Sorry I was out of commission for a few days, so this is coming late,
and sounds like a broken record. I am generally opposed to putting
support of resources into heartbeat, particularly if they restrict
things to only two machines.

It must be possible (and not too awful) to run without any resource
management at all, and to run on more than 2 nodes. These are
essential. Don't short cut them.


-- Alan Robertson
alanr@suse.com
The nice nice_failback :) [ In reply to ]
Horms wrote:
>
> On Mon, Apr 17, 2000 at 09:39:47AM -0600, Alan Robertson wrote:
> > "Luis Claudio R. Goncalves" wrote:
> > >
> > > Hello!
> > >
> > > I think, (I *hope* to be honest) this is the nicer nice failback
> > > patch I ever did. It adds some features that I'll extend next monday,
> > > like periodic resources_held messages and so.
> > > I'd challenge the brave ones to test this code (I'm still hardtesting
> > > it). If someone survive and give me some feedback, I'll put it on the
> > > CVS on Monday :)
> >
> > Sorry I was out of commission for a few days, so this is coming late,
> > and sounds like a broken record. I am generally opposed to putting
> > support of resources into heartbeat, particularly if they restrict
> > things to only two machines.
>
> The problem is that heartbeat as it stands has a _serious_ flaw.

Agreed.

> If all links fail then resources become owned by more than one
> machine and will not be relinquished once links are re-established.

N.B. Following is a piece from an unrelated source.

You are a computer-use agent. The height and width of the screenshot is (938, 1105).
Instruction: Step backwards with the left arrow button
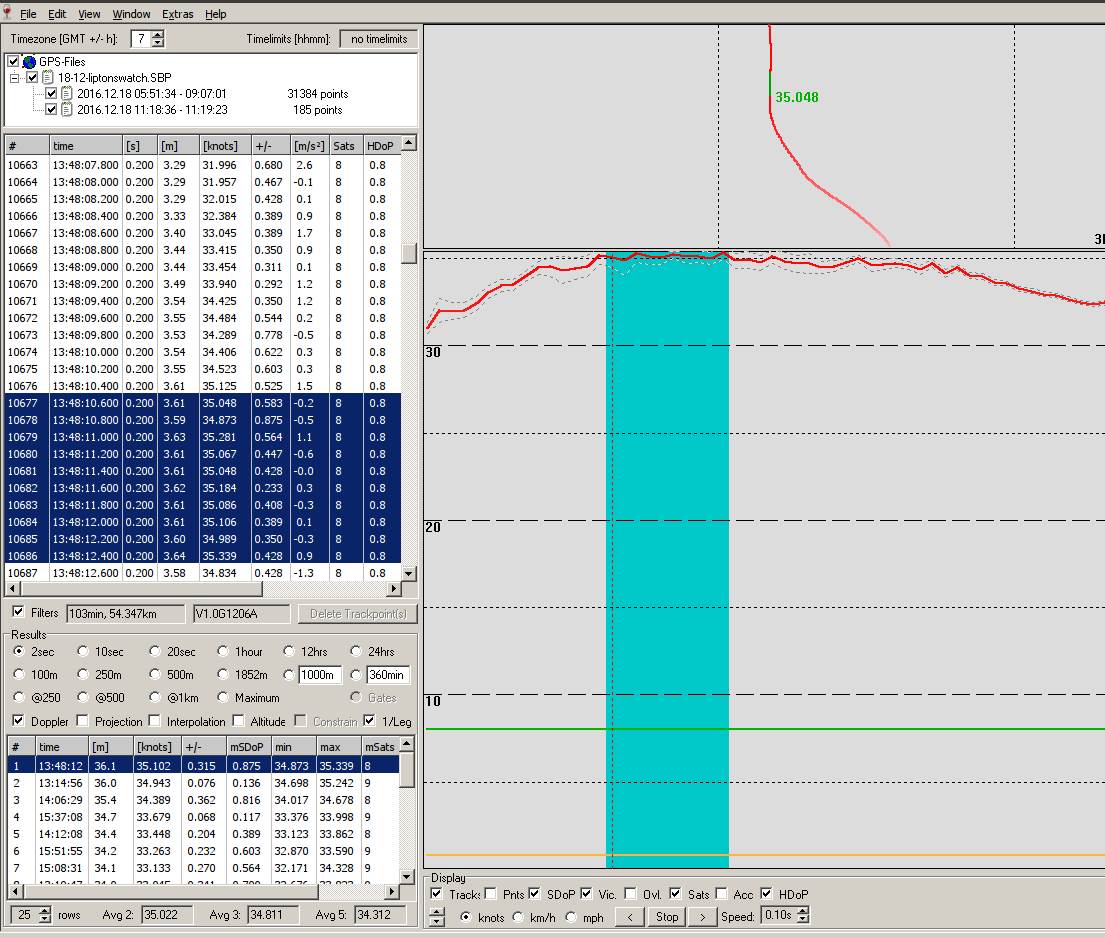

Yes, but a better way might be to have pseudo-quorum based on the
reachability of something like a router or switch or hub. And do
something I'll outline below, ALSO.

> At the moment the hack is to have as many links used for heartbeat
> communication as possible and hope that you never run into a situation
> where nodes lose communication with each other and yet are fully
> functional. This is in my opinion an acceptable situation in the sort
> term as in the case of 2 nodes a serial link should give you a
> fair amount of security against all links failing.

I don't think I'd call it a "hack", and would recommend it even if it
didn't help solve the problem. But, this is not to fundamentally
disagree with your assessment.

> To my mind to get around this problem the best way forward is to have
> nodes keep track of resources internally, when nodes change state they can
> check to see if a resource is has - or can potential have - is owned by
> any other nodes on the network. Without this assumptions have to be made
> about a node being accessible meaning that given resources are accessible.
> Especially in the case where there is no master for a resource, there
> is no way to make such assumptions without the possibility of situations
> where either resources are duplicated or disappear off the network.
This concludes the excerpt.